How to develop online community guidelines
Online community guidelines provide the foundation for your community. They are both your shield and your weapon when you go into battle to protect your community! Ensure you get them right, as it can be very difficult to retroactively change the culture of a community.
Far too many organisations fail to write useful guidelines. They shouldn’t be seen as an extension of your Terms & Conditions, they are an opportunity to showcase your expectations and the type of “vibe” and space you are creating. Use them to help people familiarise themselves with your community and culture.
The best community guidelines start with the things to “Do” before moving onto the “Do Not’s”. Good examples of these include Yahoo Answers, Flickr and Facebook Pages for McDonald’s and BankWest.

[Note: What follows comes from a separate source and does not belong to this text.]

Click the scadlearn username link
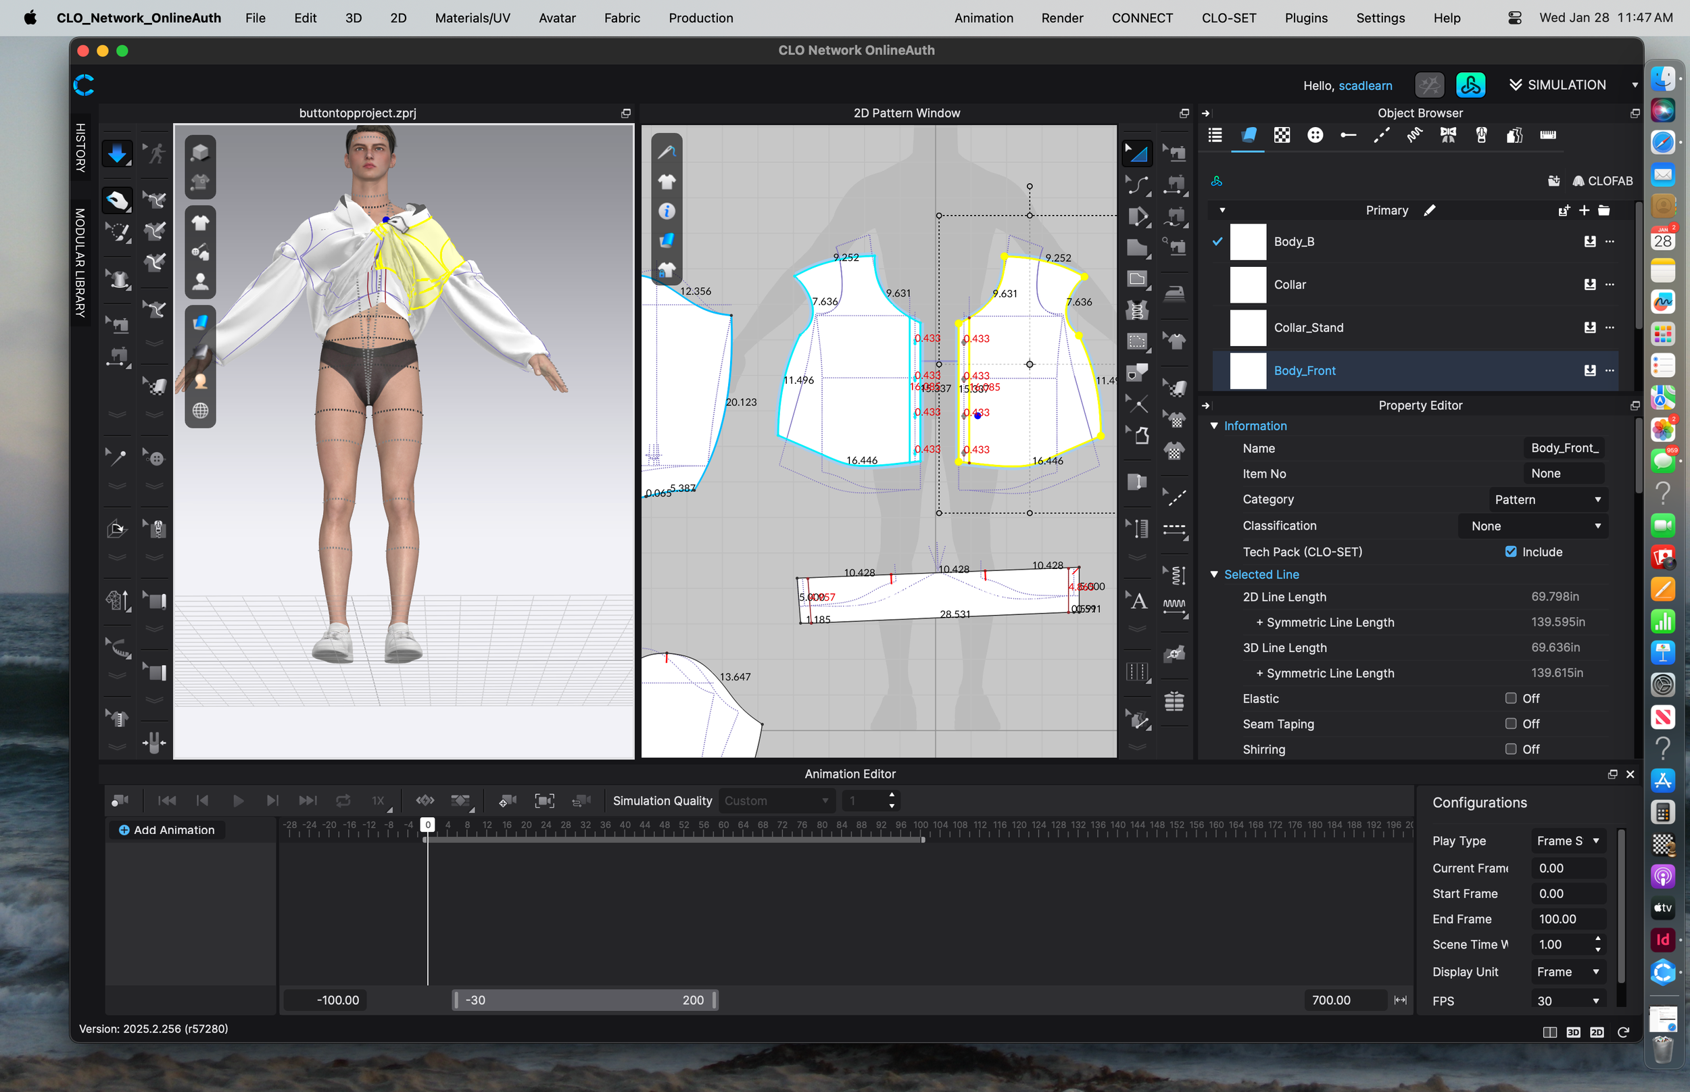pyautogui.click(x=1364, y=85)
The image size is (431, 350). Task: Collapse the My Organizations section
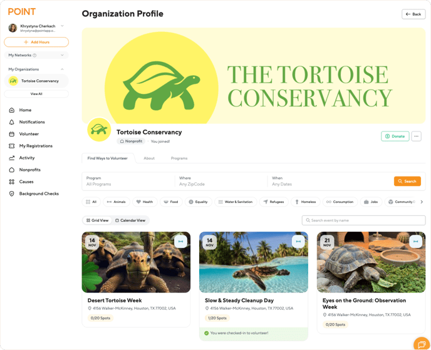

The guidelines might provide tips for topics to avoid (which might lead to angry responses, or no responses at all), popular subjects which the community enjoys. Also link to FAQs that newcomers have. The idea is to help newcomers overcome their fear of participating in the community.
Guidelines set tone and expectations
A lack of guidelines, or poorly crafted guidelines, can create an unpleasant experience for members, expose you to legal liabilities and potentially threaten your brand reputation. It can be very hard to retroactively change users’ behaviour so it’s crucial that you spend time establishing a healthy tone and culture as the foundation on which your community can thrive.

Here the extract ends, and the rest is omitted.